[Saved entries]
****************

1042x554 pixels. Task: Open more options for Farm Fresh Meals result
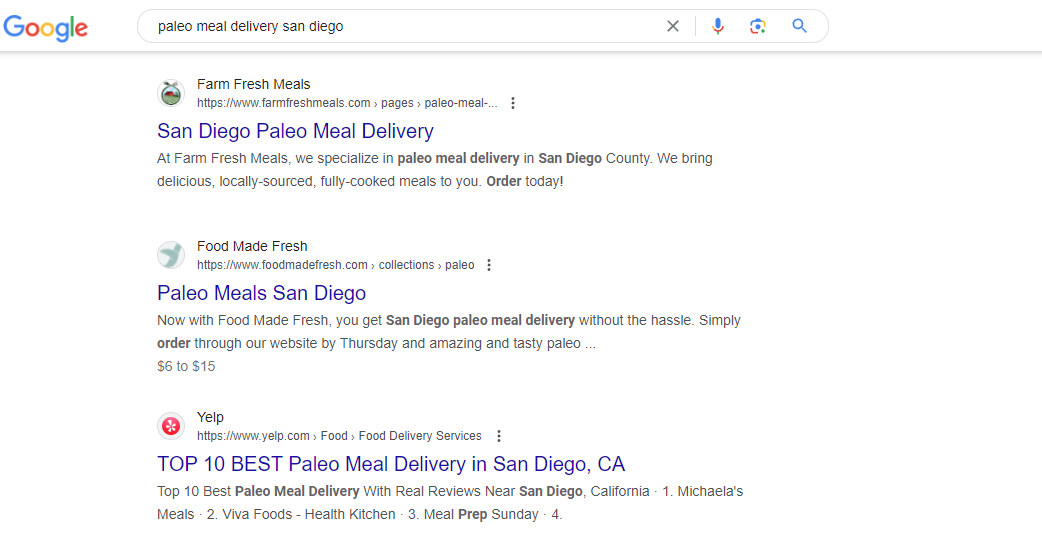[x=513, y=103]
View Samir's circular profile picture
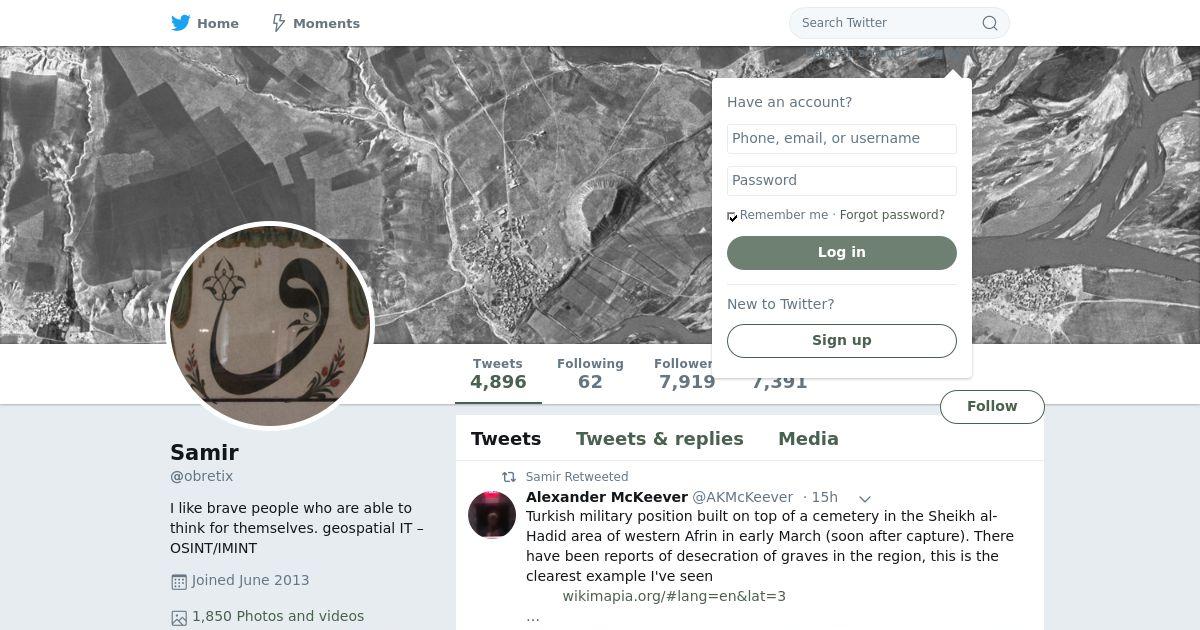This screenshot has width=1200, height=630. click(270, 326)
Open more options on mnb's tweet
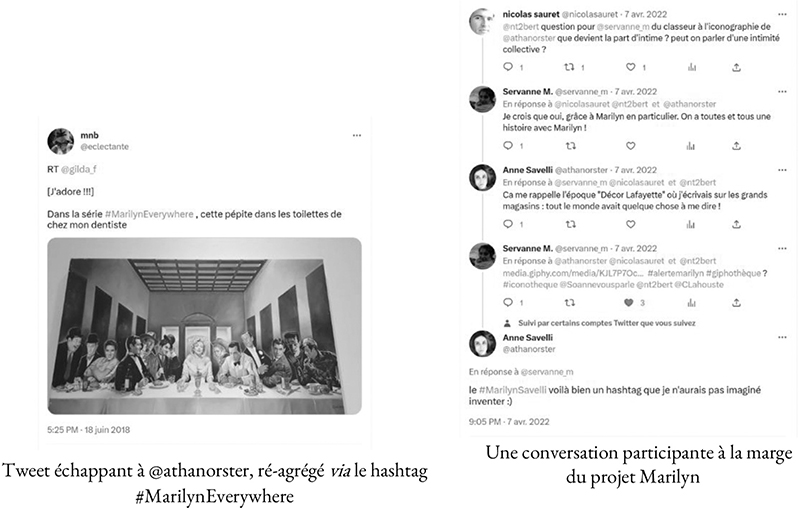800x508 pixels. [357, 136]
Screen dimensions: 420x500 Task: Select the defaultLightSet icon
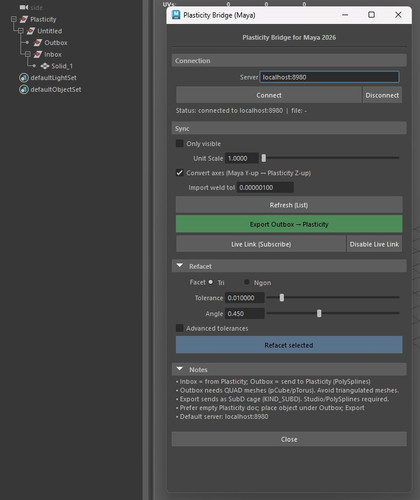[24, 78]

****************

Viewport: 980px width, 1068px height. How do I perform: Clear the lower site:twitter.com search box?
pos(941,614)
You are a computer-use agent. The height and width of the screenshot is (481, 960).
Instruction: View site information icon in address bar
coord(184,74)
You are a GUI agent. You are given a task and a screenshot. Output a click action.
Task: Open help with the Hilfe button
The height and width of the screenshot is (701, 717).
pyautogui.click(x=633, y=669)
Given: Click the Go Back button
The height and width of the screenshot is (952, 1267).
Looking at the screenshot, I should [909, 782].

****************

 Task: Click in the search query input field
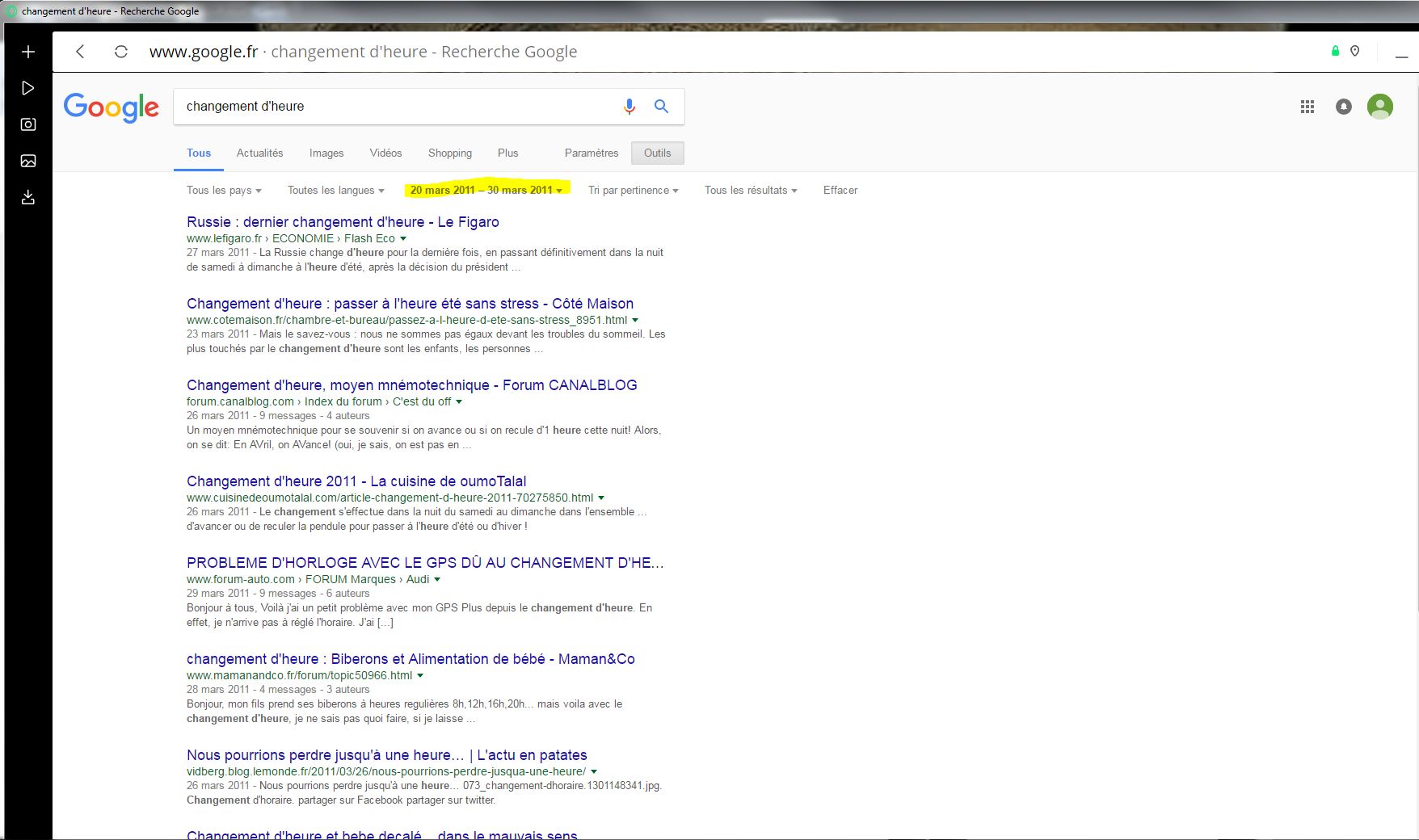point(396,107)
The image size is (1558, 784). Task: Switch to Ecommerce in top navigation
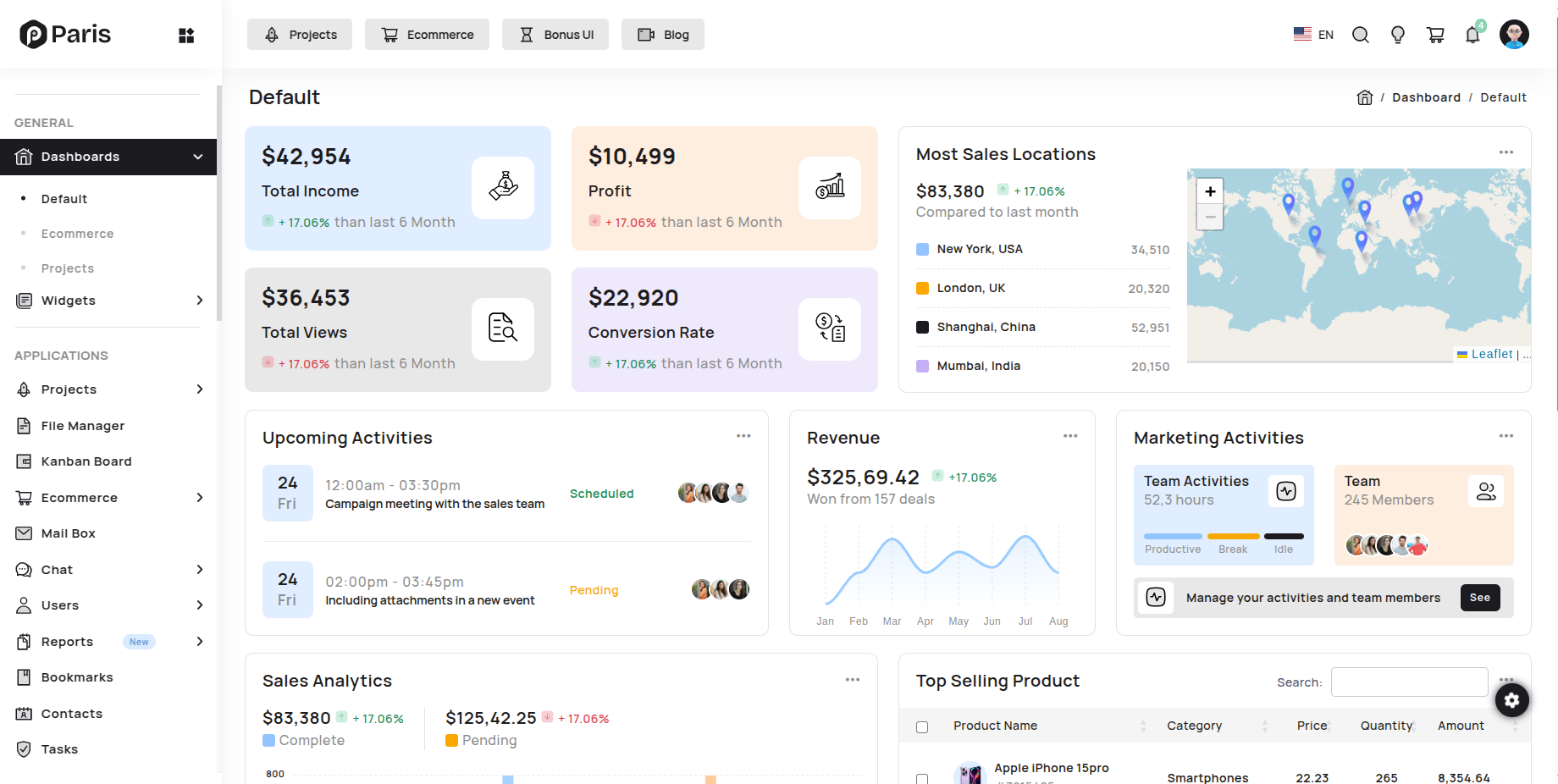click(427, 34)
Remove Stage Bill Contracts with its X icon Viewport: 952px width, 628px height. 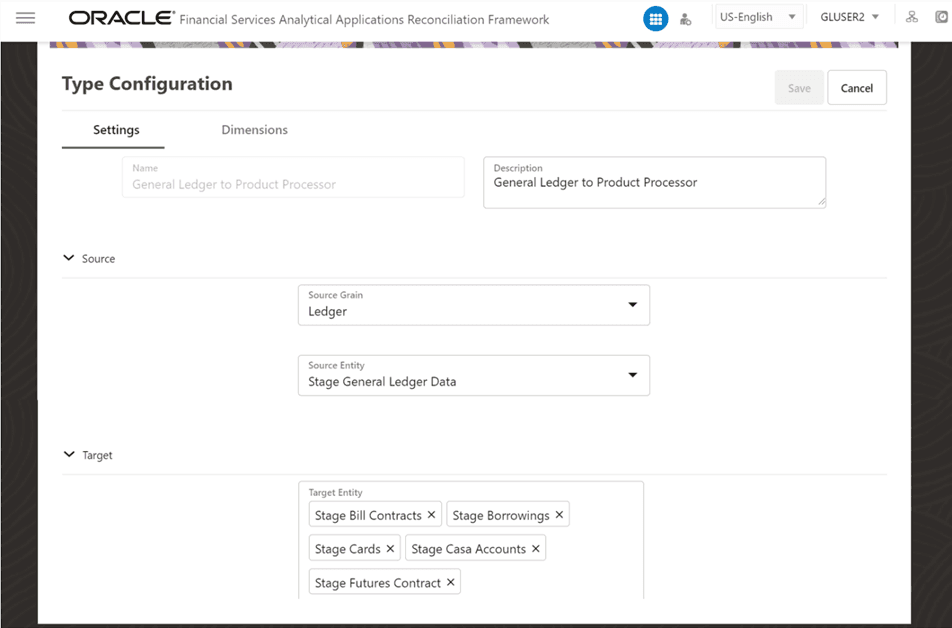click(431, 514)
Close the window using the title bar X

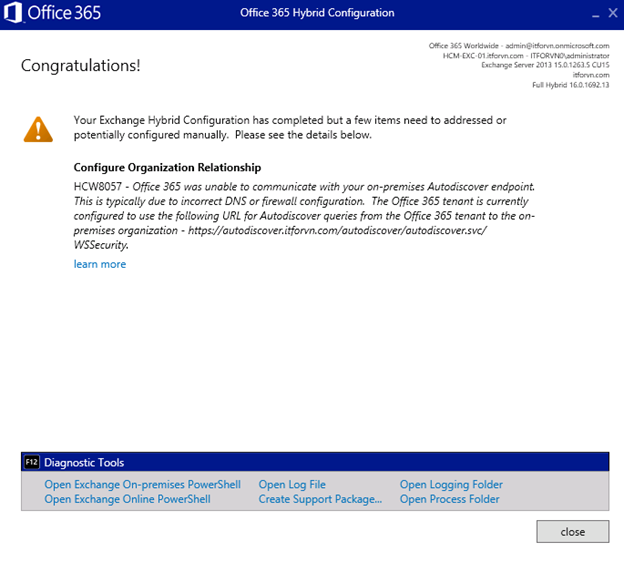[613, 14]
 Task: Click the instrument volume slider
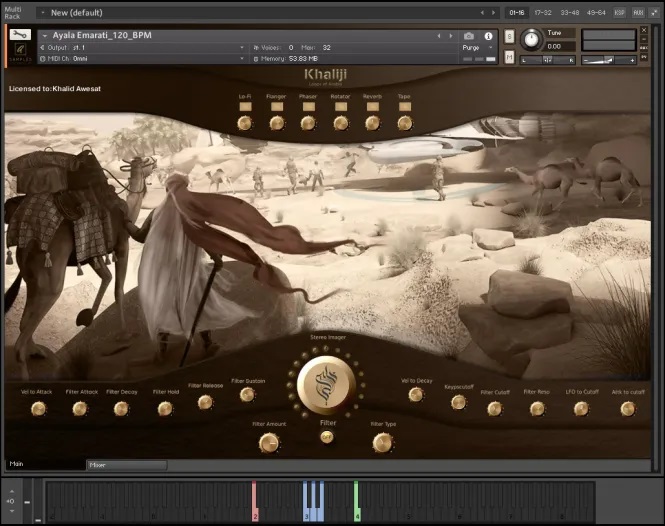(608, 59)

****************

(Given exercise)
Rewrite the rows from the line with "Given: Click the Go Back button" to the line with "Looking at the", putting "Return" in place of "Go Back" and leaving everything else the same.

(Final result)
Given: Click the Return button
The height and width of the screenshot is (952, 1267).
Looking at the screenshot, I should [909, 782].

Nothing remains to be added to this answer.